Securities and Exchange Board of India (SEBI) Chairperson Tuhin Kanta Pandey on Saturday, Oct 11, outlined a comprehensive five-pillar roadmap at bolstering the resilience of India’s capital markets by 2030.

Speaking at the Capital Market Confluence 2025, organised by the Bombay Stock Exchange (BSE) Broker’s Forum, Pandey said that SEBI’s long-term goal was to build resilient institutions, not just successful businesses.

He said that a focus on technology, inclusion, governance, innovation, and ease of doing business could help achieve the goal.

He further emphasised that investor trust remains the foundation of country’s financial ecosystem.

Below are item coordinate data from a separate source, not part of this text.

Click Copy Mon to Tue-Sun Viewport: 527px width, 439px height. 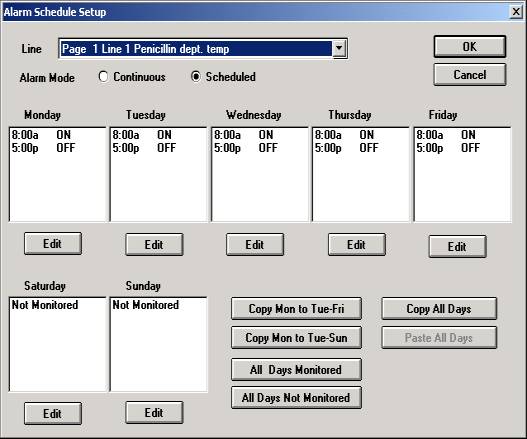[296, 337]
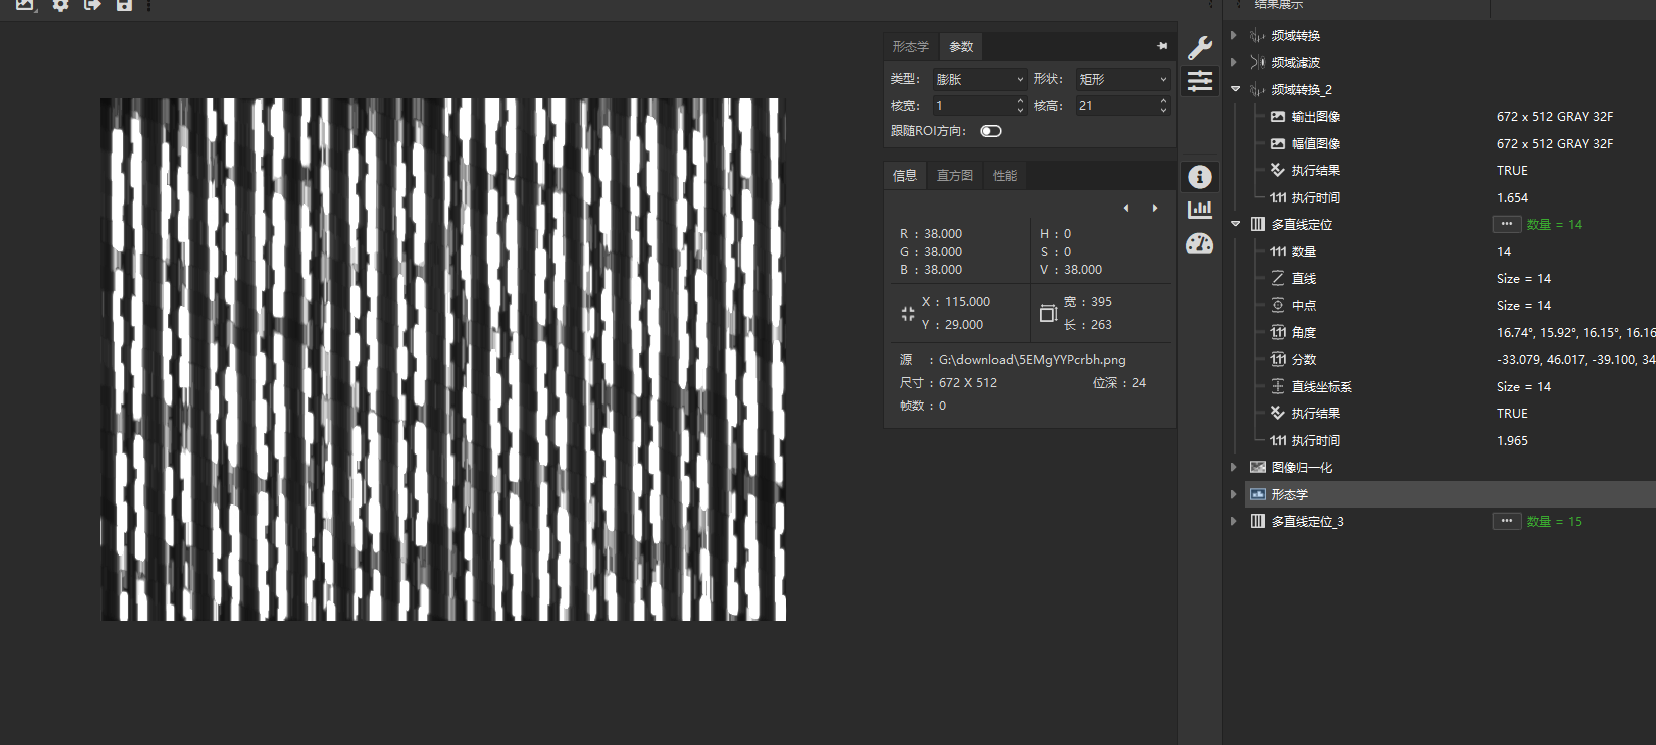Screen dimensions: 1656x745
Task: Click the export icon in top toolbar
Action: pyautogui.click(x=92, y=5)
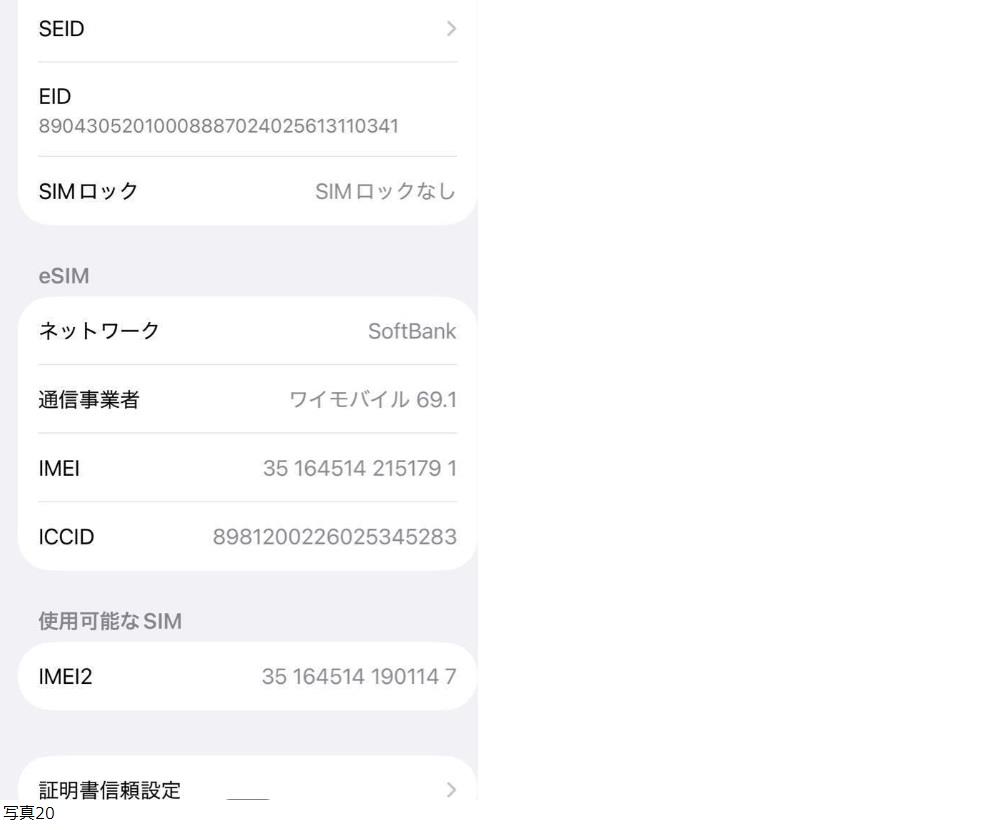
Task: Tap the ICCID label
Action: pos(65,537)
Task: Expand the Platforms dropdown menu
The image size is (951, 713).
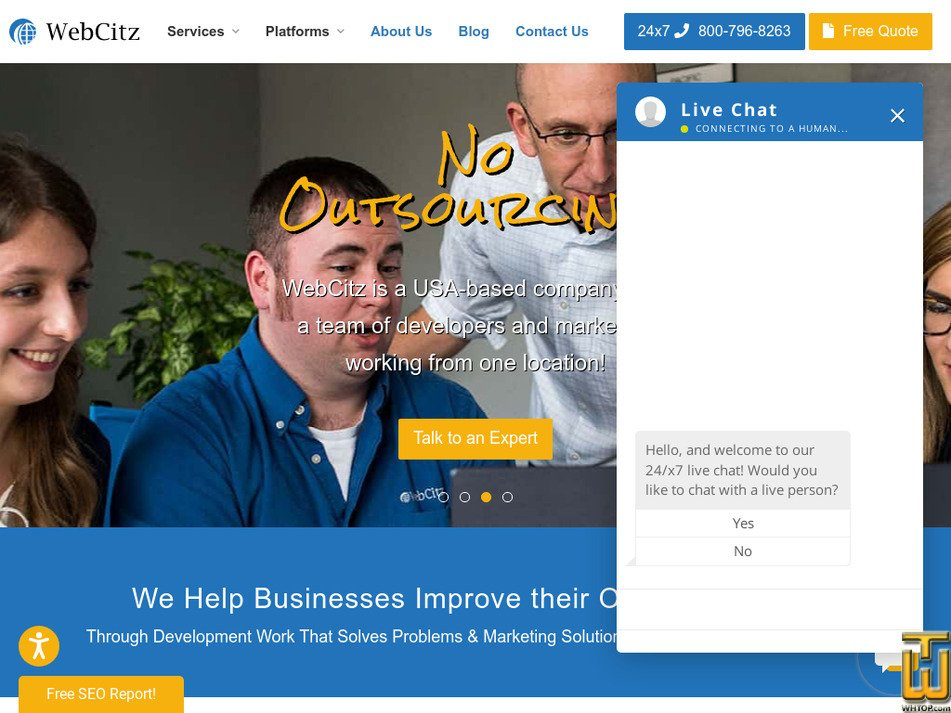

Technology, data and cybersecurity 

Pandey said that the future of market resilience is “digital resilience”, noting that algorithmic and high-frequency trading is under continuous review to ensure transparency and fairness.

He added that SEBI will soon release Air Gap guidelines as part of its cybersecurity framework, and clearing corporations can now back each other in case of system failures – a redundancy model operational since December 2023.

The regulator is also using data analytics for predictive surveillance to identify manipulative practices such as pump-and-dump schemes.

Inclusion and investor empowerment 

Citing a recent SEBI survey, Pandey said that only 9.5% of households invest in securities, with urban participation (15%) being far higher than rural (6%).

To deepen market reach, SEBI has simplified KYC norms and is working to ease access for NRIs, he further stated, adding that investor protection efforts include combating cyber scams and finfluencer misinformation through SEBI CHECK, Saarthi app and the SEBIvsSCAM campaign.

Governance and accountability 

Reiterating the need for strong governance, Pandey said no director can retain a permanent board seat without shareholder approval, and independent directors are now mandatory for board meeting quorams.

For Market Infrastructure Institutions (MIIs), SEBI has mandated two Executive Directors to reduce key-man risk and prioritise public interest over commercial gain.

Product innovation 

Pandey highlighted the introduction of Mutual Fund Lite, Specialised Investment Funds, and Chhoti SIPs to widen participation.

In the bond market, SEBI has reduced the minimum ticket size for privately placed bonds to ₹10,000 and operationalised Online Bond Platform Providers (OBPP). 

Ease of doing business

Under its ease of doing business drive, Pandey said that SEBI has shortened the IPO listing timeline to T+3 days, reduced rights issue timelines to 23 days, and launched Samuhik Prativedan Manch, which is a common compliance platform for stock brokers.

The SWAGAT-FI framework aims to streamline the registration of foreign portfolio investors (FPI) through full digitisation.

For his ‘Vision 2030’, Pandey, said, “Our collective goal must be to build resilient institutions,” adding that sustainable growth will depend on innovation, market depth, and the long-term, financial well-being of investors.